Die Angst von Stefan Aust vorm bösen Wolf

Die Angst von Stefan Aust vorm bösen Wolf

14

16.09.2015

„Wenn die Politik den Spuk nicht stoppt, wird das umhegte Kuscheltier wieder zum großen bösen Wolf, hungrig und damit gefährlich – wie es so seine Art ist.“ Mit Spuk meint der bekannte Journalist und Herausgeber der Wochenzeitung WELT Stefan Aust die spontane Rückkehr der Wölfe. Einen Spuk, den unsere Naturschutzgesetze ausdrücklich wünschen, sonst wäre der Wolf ja nicht streng geschützt. Einen Spuk, den sich die Europäische Union auf die Fahnen geschrieben hat. Was treibt Stefan Aust um, dass er auf großer Plattform über die Wölfe und ihre Freunde herfällt?
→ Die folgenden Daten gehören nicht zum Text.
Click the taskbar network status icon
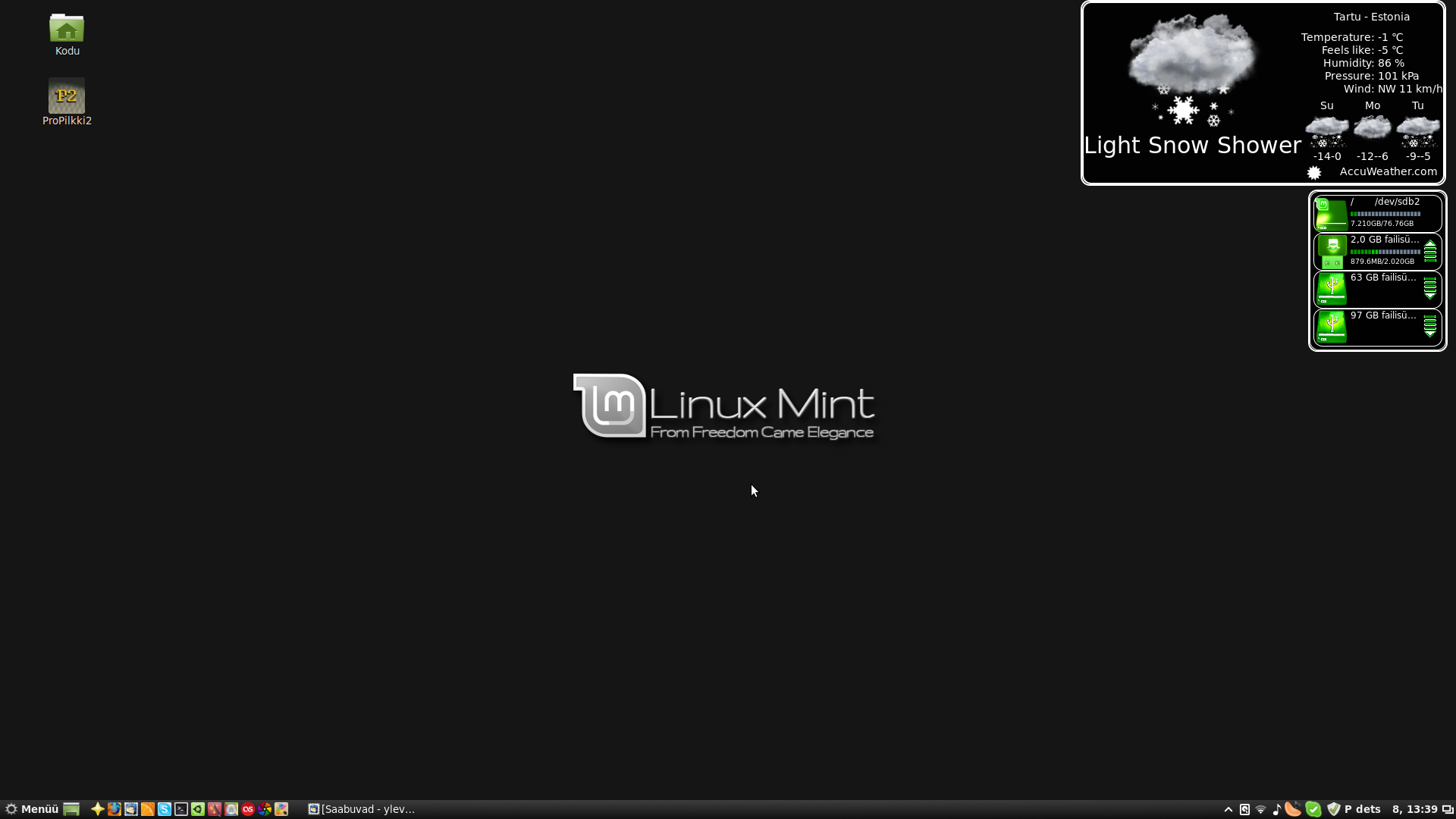This screenshot has width=1456, height=819. 1260,809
Nichts Neues treibt ihn um, sondern die alten und ein paar neue Schauergeschichten. Emsig kratzt er die Ereignisse der letzten Monate zusammen, als ob das alles nicht schon x-mal berichtet, durchgekaut und schließlich ad acta gelegt worden sei. Der Journalist Aust hat glatt vergessen, was das langweiligste ist auf der Welt: die Nachricht von gestern.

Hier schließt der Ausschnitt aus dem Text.